Una famiglia non ottiene giustizia dopo che il suo bambino muore alla nascita
Una donna della provincia settentrionale di Shanxi era nelle ultime settimane di gravidanza, quando il lockdown per prevenire il coronavirus è stato imposto nel suo villaggio. Stava aspettando il suo primogenito dopo anni di trattamenti medici per concepire. In febbraio, quando è giunto il momento di mettere al mondo il bambino, sia lei che suo marito sono corsi in ospedale. Ma il viaggio è stato ben presto interrotto: gli agenti del posto di blocco hanno detto loro: «Nessuno può viaggiare, per la prevenzione dell’epidemia». Dopo aver passato ore a discutere, la coppia è riuscita ad arrivare in ospedale, ma era troppo tardi.
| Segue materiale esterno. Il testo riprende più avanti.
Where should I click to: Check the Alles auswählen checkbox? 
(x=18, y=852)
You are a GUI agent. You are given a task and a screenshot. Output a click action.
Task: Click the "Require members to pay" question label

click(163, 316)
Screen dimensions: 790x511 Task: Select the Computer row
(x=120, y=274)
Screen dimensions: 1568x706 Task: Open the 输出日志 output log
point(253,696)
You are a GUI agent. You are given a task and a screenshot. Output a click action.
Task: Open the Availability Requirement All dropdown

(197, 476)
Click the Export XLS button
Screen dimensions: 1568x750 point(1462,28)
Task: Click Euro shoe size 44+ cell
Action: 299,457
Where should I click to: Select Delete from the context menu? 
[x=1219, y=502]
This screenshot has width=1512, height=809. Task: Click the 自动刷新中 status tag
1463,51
Il bambino è nato morto, per mancanza di ossigeno.
La coppia, devastata dal dolore, ha deciso di ricorrere presso l’amministrazione cittadina, così come presso i dipartimenti di prevenzione e sicurezza pubblica della contea e del municipio. I genitori hanno chiesto di visionare i video di sorveglianza del commissariato in cui sono stati trattenuti. Ma invece di aiutarli a battersi per ottenere giustizia, le autorità hanno distrutto le registrazioni.
I funzionari del villaggio hanno anche tentato di persuadere i genitori a smettere di lottare contro il governo, dicendo loro che non avevano abbastanza soldi né influenza. «Ci hanno detto che, se avessimo vinto la causa, allora sarebbe passato il messaggio che le misure di lockdown erano sbagliate», ha detto la donna a Bitter Winter. «Ci hanno avvertiti che il governo centrale non avrebbe mai riconosciuto alcun errore. I funzionari hanno minacciato di arrestare mio marito, un dolore in più oltre al mio per la perdita del bambino».
«Il governo tratta la gente ordinaria come se fosse erba: non gli importa se moriamo», ha aggiunto la donna. Non riesce a elaborare il lutto e recentemente le hanno diagnosticato una depressione.